- **Dataset**:
□ □ □ □
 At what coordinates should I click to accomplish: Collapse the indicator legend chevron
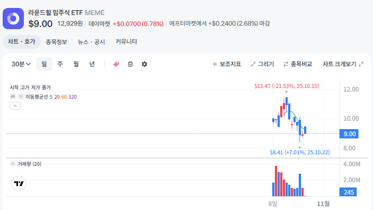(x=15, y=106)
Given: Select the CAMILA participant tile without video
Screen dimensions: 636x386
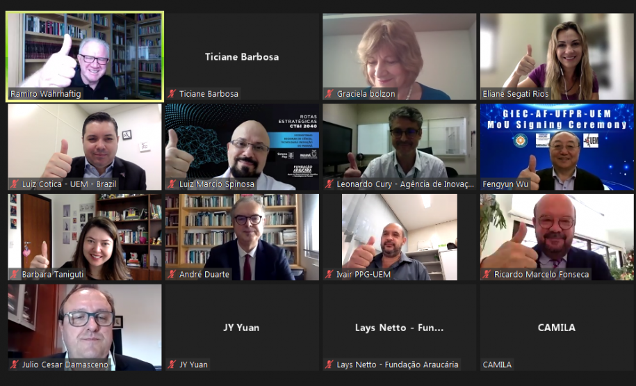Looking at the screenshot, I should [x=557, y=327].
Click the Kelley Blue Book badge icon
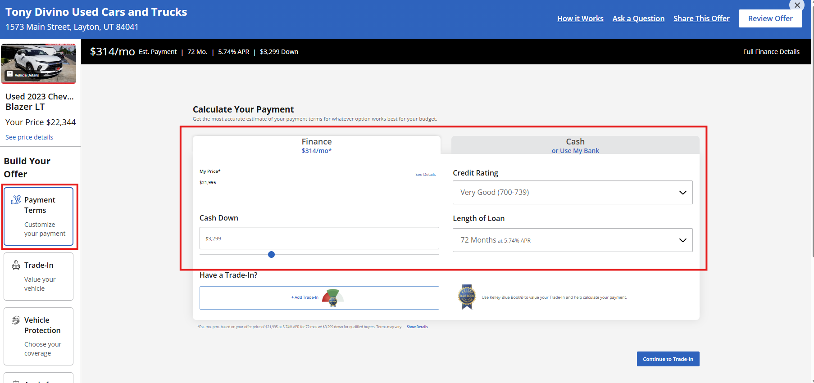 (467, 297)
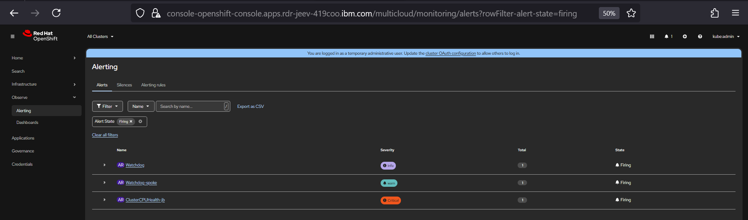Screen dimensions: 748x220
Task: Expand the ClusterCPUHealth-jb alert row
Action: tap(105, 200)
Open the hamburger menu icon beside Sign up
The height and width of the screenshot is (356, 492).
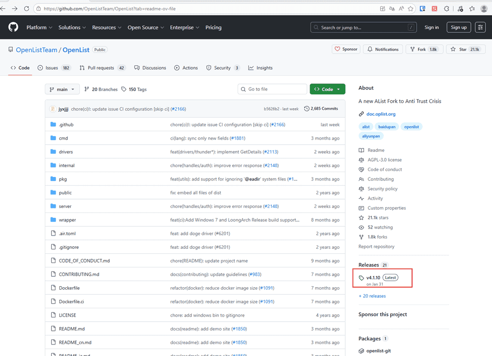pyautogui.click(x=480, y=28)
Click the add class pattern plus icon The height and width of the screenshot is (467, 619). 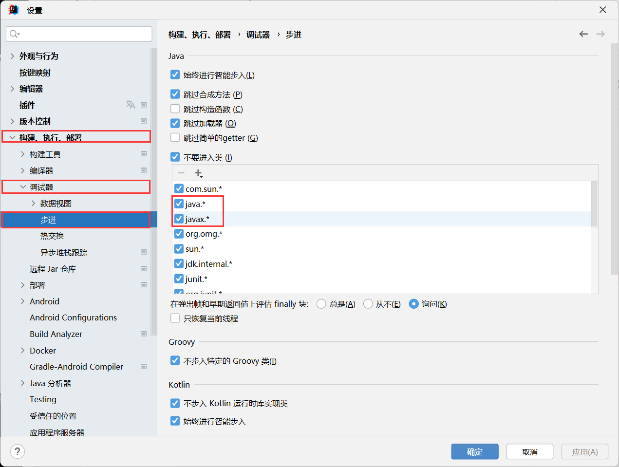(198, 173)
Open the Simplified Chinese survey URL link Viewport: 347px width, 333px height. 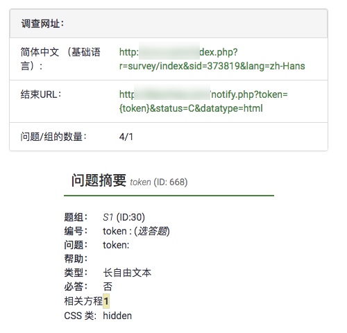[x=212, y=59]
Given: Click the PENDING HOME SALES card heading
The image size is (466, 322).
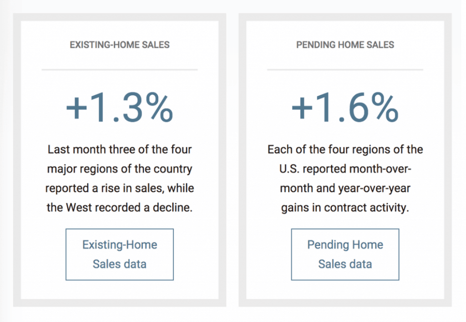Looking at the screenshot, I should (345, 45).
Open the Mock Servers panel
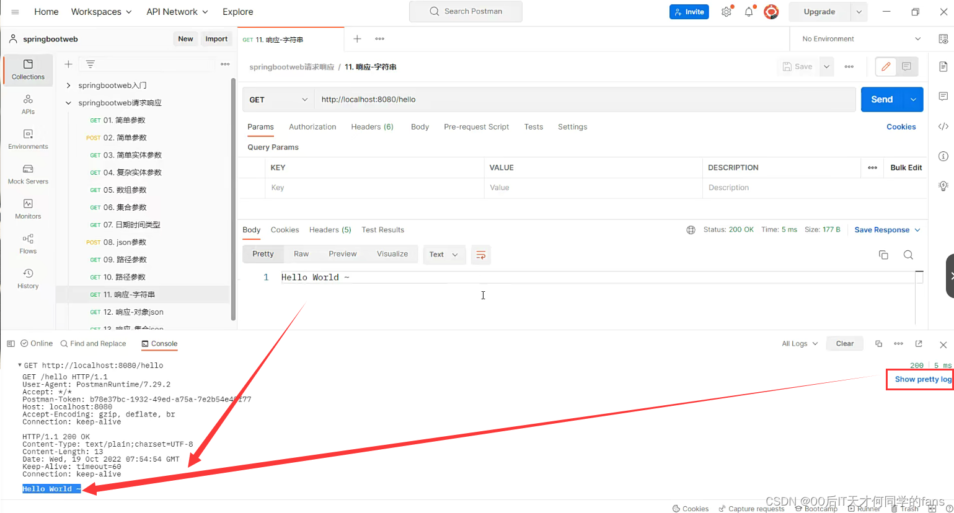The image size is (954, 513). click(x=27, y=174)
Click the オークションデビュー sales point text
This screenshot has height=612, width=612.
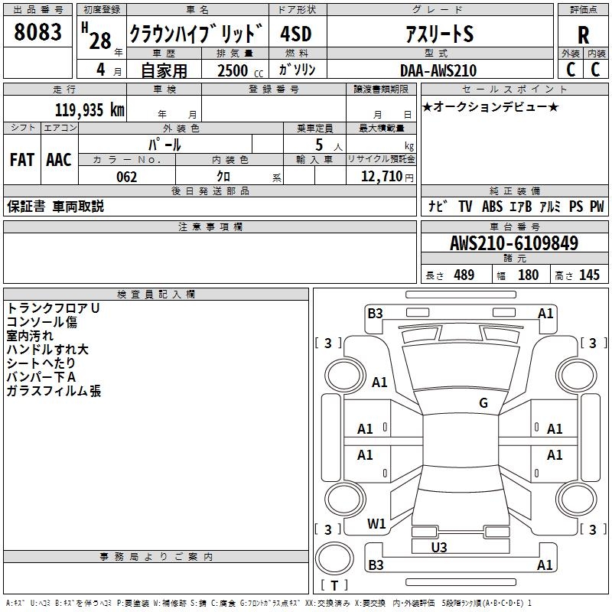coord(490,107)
□ □ □ □
- **What this task involves**: In the records above, find the line that contains "Given: Click the". Retype it and every line after it, exactly, leaving out all pictures.

- **Your response**:
Given: Click the PENDING HOME SALES card heading
The image size is (466, 322).
Looking at the screenshot, I should (345, 45).
Open the Mock Servers panel
The image size is (954, 513). click(x=27, y=174)
Click the オークションデビュー sales point text
This screenshot has height=612, width=612.
coord(490,107)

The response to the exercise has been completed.